→ Problem A: According to the excerpt on laying course sand, which two agents leading to instability were eliminated in the repair?

→ Excerpt to read:
__________
In the repair, the two agents leading to instability were eliminated - water and fine material. It is anticipated that the surface will remain in service with zero or minor intervention or 25 years, or 15,000,000 standard axles. It is interesting to note that both the original laying course material and the repair material were virtually identical mineralogically. The difference between the two materials was firstly in the grading and secondly in the angularity and surface texture of the sand grains. The material which failed had freshly formed angular round grains and the sand which remained stable had geologically abraded cubical grains.
World-wide Laying Course Sand Specification
In 1980, Shackel3 gave the following minimum requirements for laying course sand. He stated that it should be non-plastic and that it should have the following grading limits.
__________
→ Recorded data:
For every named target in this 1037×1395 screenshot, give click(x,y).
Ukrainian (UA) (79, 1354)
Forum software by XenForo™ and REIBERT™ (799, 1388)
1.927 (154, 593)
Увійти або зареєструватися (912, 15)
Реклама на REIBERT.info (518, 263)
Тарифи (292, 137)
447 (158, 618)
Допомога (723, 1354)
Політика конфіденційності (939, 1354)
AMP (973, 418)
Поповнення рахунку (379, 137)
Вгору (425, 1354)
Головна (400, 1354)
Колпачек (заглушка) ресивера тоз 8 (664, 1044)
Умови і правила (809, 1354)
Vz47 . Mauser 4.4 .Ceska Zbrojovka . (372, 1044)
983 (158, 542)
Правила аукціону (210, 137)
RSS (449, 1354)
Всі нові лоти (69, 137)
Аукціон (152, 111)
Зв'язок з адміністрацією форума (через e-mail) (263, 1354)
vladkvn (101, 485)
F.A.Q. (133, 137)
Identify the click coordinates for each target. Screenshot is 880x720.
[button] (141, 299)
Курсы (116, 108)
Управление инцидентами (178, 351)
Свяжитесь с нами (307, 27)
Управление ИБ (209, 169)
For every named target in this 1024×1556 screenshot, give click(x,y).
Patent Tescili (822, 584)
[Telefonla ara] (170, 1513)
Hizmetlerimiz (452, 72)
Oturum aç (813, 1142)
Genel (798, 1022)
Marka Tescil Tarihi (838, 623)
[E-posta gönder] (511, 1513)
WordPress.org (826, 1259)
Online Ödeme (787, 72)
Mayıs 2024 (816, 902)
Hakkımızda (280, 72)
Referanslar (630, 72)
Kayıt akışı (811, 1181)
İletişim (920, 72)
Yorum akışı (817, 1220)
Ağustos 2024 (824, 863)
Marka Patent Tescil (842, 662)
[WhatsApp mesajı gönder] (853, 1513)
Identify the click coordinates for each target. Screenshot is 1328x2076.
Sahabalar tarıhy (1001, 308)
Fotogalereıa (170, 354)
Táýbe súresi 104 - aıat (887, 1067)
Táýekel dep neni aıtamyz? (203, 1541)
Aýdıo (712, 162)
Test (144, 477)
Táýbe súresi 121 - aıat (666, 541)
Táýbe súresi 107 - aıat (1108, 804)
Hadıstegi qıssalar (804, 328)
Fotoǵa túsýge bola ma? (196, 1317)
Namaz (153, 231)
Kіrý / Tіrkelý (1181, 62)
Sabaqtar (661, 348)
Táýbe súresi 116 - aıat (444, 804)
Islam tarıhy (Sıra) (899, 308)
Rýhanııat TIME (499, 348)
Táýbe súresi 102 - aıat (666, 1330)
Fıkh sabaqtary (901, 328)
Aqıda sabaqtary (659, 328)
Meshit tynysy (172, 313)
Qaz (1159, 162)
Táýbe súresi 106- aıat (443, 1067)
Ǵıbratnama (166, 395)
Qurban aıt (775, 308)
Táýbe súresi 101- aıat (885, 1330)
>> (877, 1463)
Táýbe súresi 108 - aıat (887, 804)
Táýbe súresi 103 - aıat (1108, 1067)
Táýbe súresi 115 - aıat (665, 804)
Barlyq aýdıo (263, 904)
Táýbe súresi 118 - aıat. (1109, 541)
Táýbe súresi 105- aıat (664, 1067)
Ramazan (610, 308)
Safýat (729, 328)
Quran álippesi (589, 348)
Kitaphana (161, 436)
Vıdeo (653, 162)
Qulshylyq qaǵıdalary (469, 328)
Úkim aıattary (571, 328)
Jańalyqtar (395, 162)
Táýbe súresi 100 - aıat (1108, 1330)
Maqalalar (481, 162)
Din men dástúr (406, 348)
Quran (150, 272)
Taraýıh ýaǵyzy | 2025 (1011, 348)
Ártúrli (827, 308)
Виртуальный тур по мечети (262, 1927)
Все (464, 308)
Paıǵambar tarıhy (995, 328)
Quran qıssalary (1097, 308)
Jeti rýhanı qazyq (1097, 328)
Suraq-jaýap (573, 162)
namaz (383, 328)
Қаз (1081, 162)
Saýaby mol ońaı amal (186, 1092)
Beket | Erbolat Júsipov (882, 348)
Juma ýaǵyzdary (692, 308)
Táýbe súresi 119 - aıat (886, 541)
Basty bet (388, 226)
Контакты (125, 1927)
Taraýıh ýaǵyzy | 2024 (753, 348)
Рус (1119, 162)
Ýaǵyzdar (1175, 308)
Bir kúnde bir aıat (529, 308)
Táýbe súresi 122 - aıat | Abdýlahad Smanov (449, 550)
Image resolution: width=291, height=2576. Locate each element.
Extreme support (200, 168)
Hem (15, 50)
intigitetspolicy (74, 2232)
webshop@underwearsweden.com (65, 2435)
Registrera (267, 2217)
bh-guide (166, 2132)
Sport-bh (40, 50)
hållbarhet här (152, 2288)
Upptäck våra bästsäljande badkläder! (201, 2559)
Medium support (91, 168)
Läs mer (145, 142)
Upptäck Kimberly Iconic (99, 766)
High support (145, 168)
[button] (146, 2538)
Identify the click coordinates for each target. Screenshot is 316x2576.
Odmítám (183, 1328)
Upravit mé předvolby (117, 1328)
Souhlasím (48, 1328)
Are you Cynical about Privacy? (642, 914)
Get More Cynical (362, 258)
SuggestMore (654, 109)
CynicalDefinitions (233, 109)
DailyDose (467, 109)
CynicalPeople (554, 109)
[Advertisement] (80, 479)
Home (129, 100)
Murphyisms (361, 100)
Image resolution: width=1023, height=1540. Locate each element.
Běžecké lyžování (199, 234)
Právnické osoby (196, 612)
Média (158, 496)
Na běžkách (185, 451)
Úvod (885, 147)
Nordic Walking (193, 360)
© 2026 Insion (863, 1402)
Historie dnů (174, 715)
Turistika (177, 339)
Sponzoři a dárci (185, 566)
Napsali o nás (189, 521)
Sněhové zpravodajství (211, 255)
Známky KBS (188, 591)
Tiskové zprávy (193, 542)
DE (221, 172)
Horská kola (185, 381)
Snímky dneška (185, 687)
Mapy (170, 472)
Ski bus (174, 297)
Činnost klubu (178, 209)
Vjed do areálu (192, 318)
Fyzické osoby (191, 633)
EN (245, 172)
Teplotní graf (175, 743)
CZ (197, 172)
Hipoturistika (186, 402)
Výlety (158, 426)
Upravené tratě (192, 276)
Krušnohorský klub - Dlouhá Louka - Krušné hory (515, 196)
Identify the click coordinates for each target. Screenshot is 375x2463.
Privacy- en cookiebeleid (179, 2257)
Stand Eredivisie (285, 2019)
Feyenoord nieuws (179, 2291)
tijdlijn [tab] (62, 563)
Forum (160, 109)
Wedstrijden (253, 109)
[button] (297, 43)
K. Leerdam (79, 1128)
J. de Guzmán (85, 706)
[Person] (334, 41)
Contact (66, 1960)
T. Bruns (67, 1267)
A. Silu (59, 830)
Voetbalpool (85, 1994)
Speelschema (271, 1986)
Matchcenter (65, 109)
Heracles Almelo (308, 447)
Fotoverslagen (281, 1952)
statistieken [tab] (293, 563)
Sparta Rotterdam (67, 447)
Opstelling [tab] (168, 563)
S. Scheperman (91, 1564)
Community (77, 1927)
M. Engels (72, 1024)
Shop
__________
→ Problem B: In the part of the listing that opens with the line containing "Screenshot is 316x2576." and runs through the end of the listing, switch "Shop" to "Store" and give back only those lines.

→ Exercise result A: Water and fine material.

→ Exercise result B:
Identify the click coordinates for each target. Screenshot is 316x2576.
Odmítám (183, 1328)
Upravit mé předvolby (117, 1328)
Souhlasím (48, 1328)
Are you Cynical about Privacy? (642, 914)
Get More Cynical (362, 258)
SuggestMore (654, 109)
CynicalDefinitions (233, 109)
DailyDose (467, 109)
CynicalPeople (554, 109)
[Advertisement] (80, 479)
Home (129, 100)
Murphyisms (361, 100)
Image resolution: width=1023, height=1540. Locate each element.
Běžecké lyžování (199, 234)
Právnické osoby (196, 612)
Média (158, 496)
Na běžkách (185, 451)
Úvod (885, 147)
Nordic Walking (193, 360)
© 2026 Insion (863, 1402)
Historie dnů (174, 715)
Turistika (177, 339)
Sponzoři a dárci (185, 566)
Napsali o nás (189, 521)
Sněhové zpravodajství (211, 255)
Známky KBS (188, 591)
Tiskové zprávy (193, 542)
DE (221, 172)
Horská kola (185, 381)
Snímky dneška (185, 687)
Mapy (170, 472)
Ski bus (174, 297)
Činnost klubu (178, 209)
Vjed do areálu (192, 318)
Fyzické osoby (191, 633)
EN (245, 172)
Teplotní graf (175, 743)
CZ (197, 172)
Hipoturistika (186, 402)
Výlety (158, 426)
Upravené tratě (192, 276)
Krušnohorský klub - Dlouhá Louka - Krušné hory (515, 196)
Identify the click coordinates for each target. Screenshot is 375x2463.
Privacy- en cookiebeleid (179, 2257)
Stand Eredivisie (285, 2019)
Feyenoord nieuws (179, 2291)
tijdlijn [tab] (62, 563)
Forum (160, 109)
Wedstrijden (253, 109)
[button] (297, 43)
K. Leerdam (79, 1128)
J. de Guzmán (85, 706)
[Person] (334, 41)
Contact (66, 1960)
T. Bruns (67, 1267)
A. Silu (59, 830)
Voetbalpool (85, 1994)
Speelschema (271, 1986)
Matchcenter (65, 109)
Heracles Almelo (308, 447)
Fotoverslagen (281, 1952)
statistieken [tab] (293, 563)
Sparta Rotterdam (67, 447)
Opstelling [tab] (168, 563)
S. Scheperman (91, 1564)
Community (77, 1927)
M. Engels (72, 1024)
Store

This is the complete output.